Although it is not necessary to use a separate Oracle instance for spatial data when using SDE, this architecture was chosen for performance, capacity, and maintenance reasons. Data is bulk-loaded into the Data Warehouse periodically; once data is loaded into the Data Warehouse, the FIRST SDELoader, a custom C++ application that uses the SDE API, is used to update the Geo-Spatial Database’s dynamic incident layer using spatial reference data from the Data Warehouse. The dynamic incident layer can also be updated in real-time using the CAD Interface Processor (CIP) application, which is a custom C++ application that utilizes the SDE API.

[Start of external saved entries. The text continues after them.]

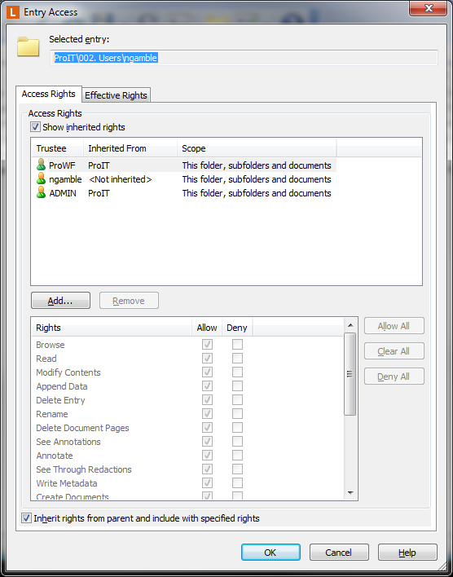
Task: Click the ADMIN trustee user icon
Action: pyautogui.click(x=42, y=192)
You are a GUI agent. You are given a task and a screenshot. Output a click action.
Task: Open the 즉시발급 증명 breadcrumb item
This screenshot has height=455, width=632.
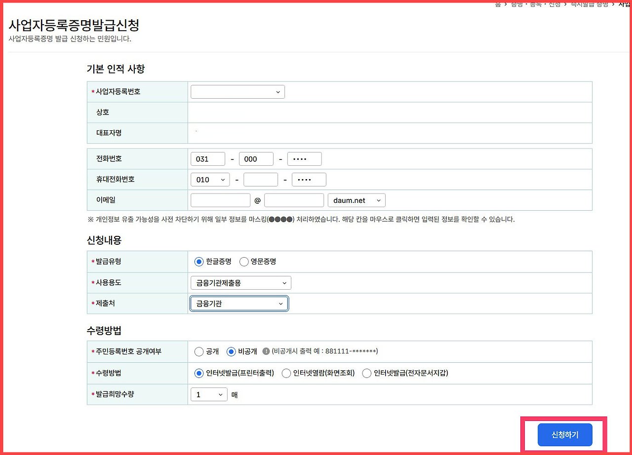coord(589,4)
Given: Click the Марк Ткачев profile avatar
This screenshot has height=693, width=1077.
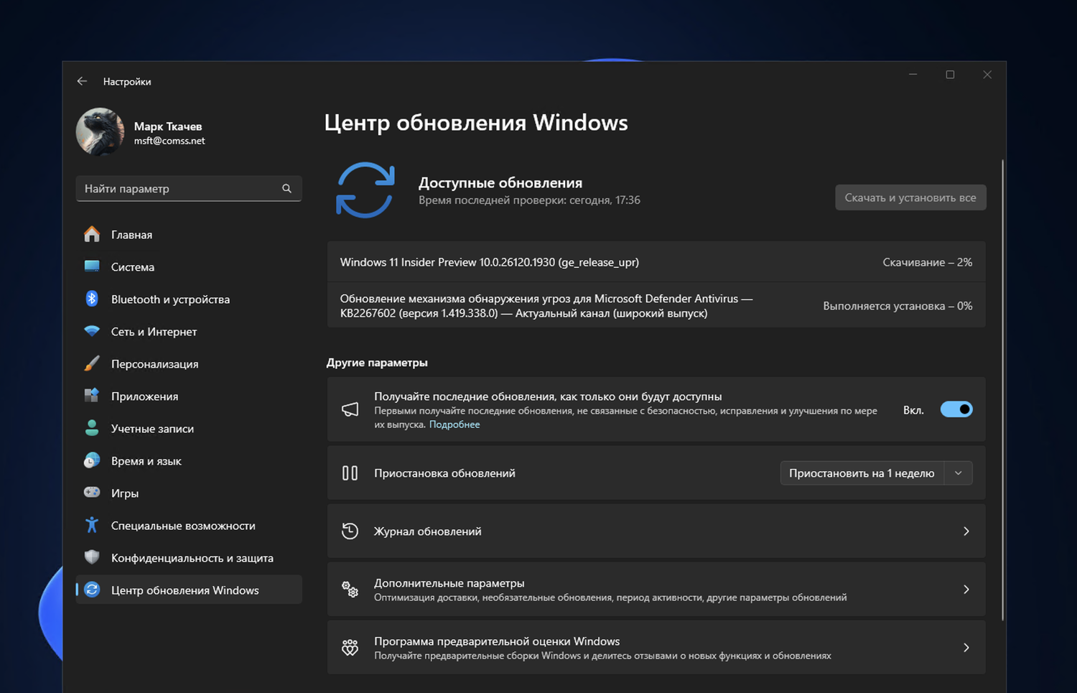Looking at the screenshot, I should [101, 132].
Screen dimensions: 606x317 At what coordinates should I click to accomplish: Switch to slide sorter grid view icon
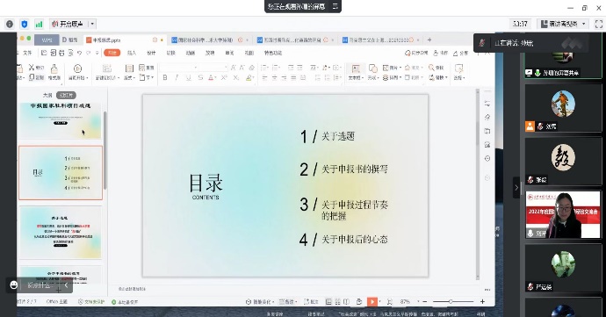[x=337, y=301]
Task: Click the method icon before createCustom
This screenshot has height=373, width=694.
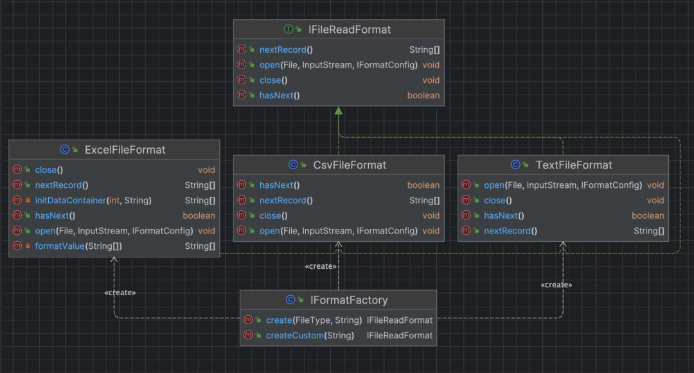Action: coord(248,335)
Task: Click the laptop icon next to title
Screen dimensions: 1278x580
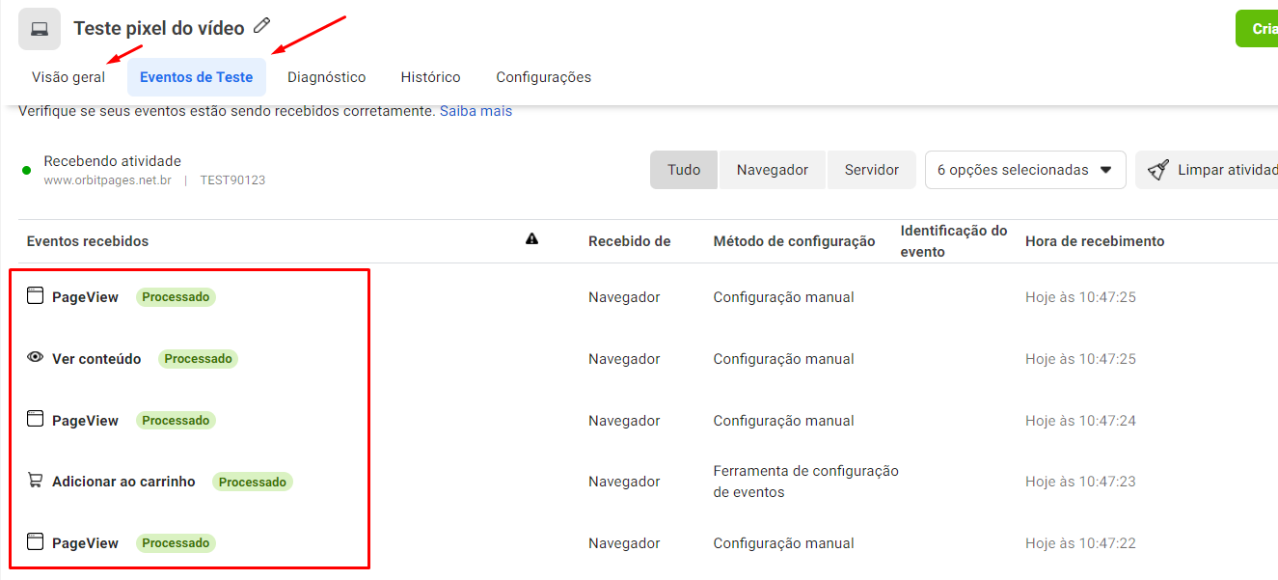Action: point(40,29)
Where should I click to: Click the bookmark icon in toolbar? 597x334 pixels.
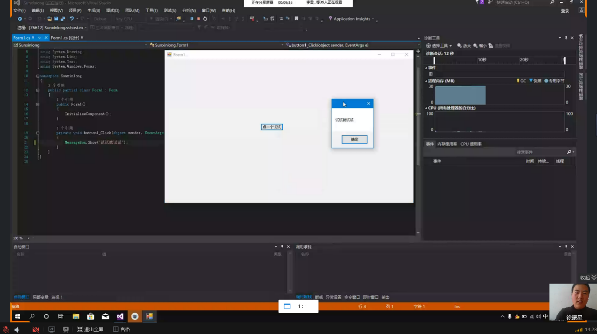tap(296, 19)
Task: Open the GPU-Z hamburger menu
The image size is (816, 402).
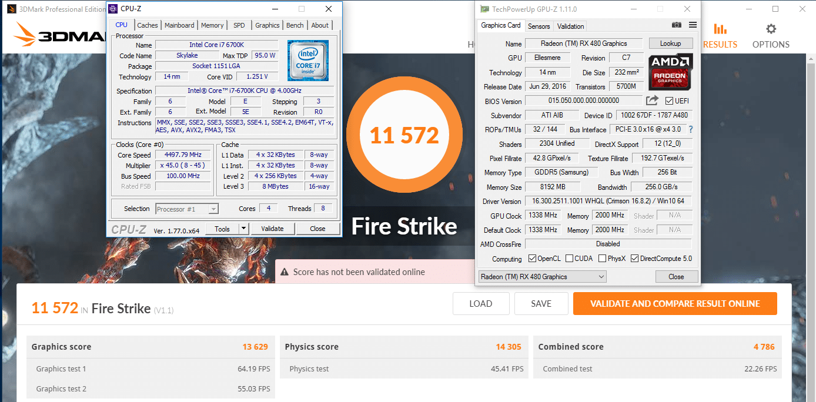Action: (693, 25)
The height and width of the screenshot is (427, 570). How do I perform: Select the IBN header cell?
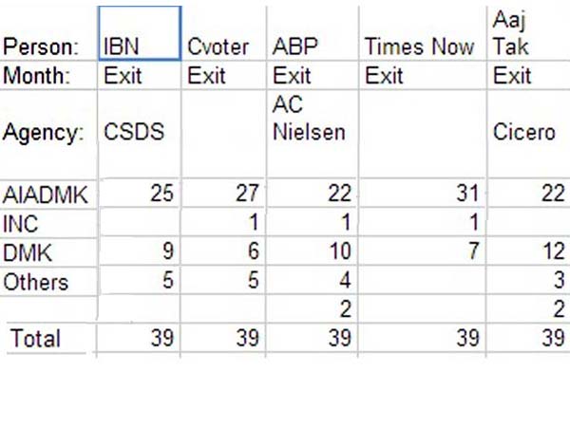point(139,34)
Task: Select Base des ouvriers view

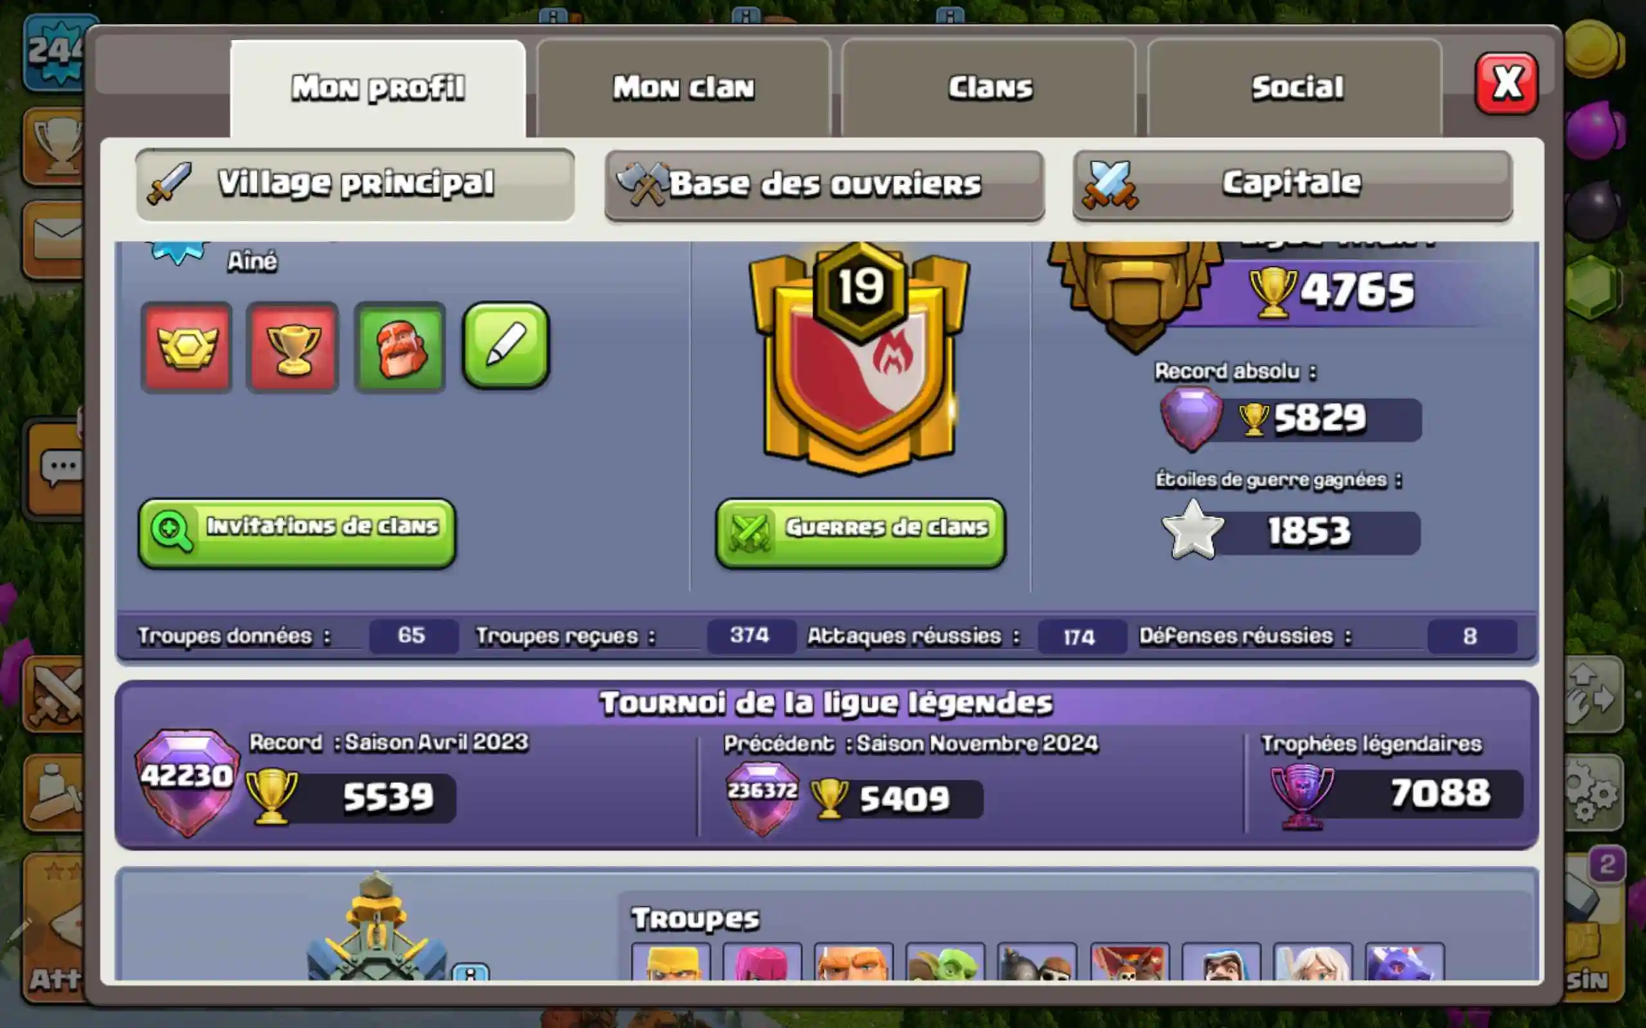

Although the SDE API can be used directly to formulate spatial and attribute queries against the databases via custom programming, our approach was to use the ArcView application as a front-end. ArcView is used to establish a database connection to the Geo-Spatial Database; however, since the databases are relationally linked, this gives it the capability to perform spatial queries that relate Geo-Spatial Database data with Data Warehouse data. This arrangement demonstrates the power of SDE and ArcView in dealing with spatial and non-spatial data dispersed across distributed databases. To provide a more user-friendly interface, ArcView has been extended via Avenue scripting to provide customized user interfaces that make spatial analysis simple; however, the full features of ArcView are available to the experienced user.
Incident Data Management
Incident data is collected in real time from the CAD system and is transferred in ASCII format as "Incident" records with the location information already geocoded by the CAD system whenever geocoding is relevant for the incident (a geocoded location can be overridden with a text description if the text description is deemed more accurate); in any case, all incidents have a text description of its location, whether or not it is geocoded. These records are parsed and the parsed values stored in the Transactional database and the Data Warehouse. Each incident has a key value, IncidentID, which is used to relate incident information across the multiple database instances in support of spatial queries.
The dynamic incident layer in the Geo-Spatial Database instance is kept up-to-date with the data in the Data Warehouse immediately as data is added to or removed from the Warehouse. This is handled by a loading application that copies data from selected columns in the business table in the Warehouse into the Geo-Spatial database or it calls up SDE to delete the appropriate rows from the dynamic incident layer. While it would have been ideal to have the dynamic incident layer in the Warehouse Database and the remainder of the layers in the Geo-Spatial Database, we couldn't convince SDE to operate across both database instances.
Geo-Spatial Analyses
The SIM allows users to conduct geo-spatial analyses on incident data in the Data Warehouse and is implemented using ArcView on the client side and SDE on the server side. The SIM is made up of four subsystems compiled as ArcView extensions:
1. An SDE Layer and Information Manager (SLIM) package;
2. A Boundary Review and Maintenance (BRAM) package;
3. An Incident Loader package;
4. An Incident Spatial Analysis Mapping Manager (ISAMM) package.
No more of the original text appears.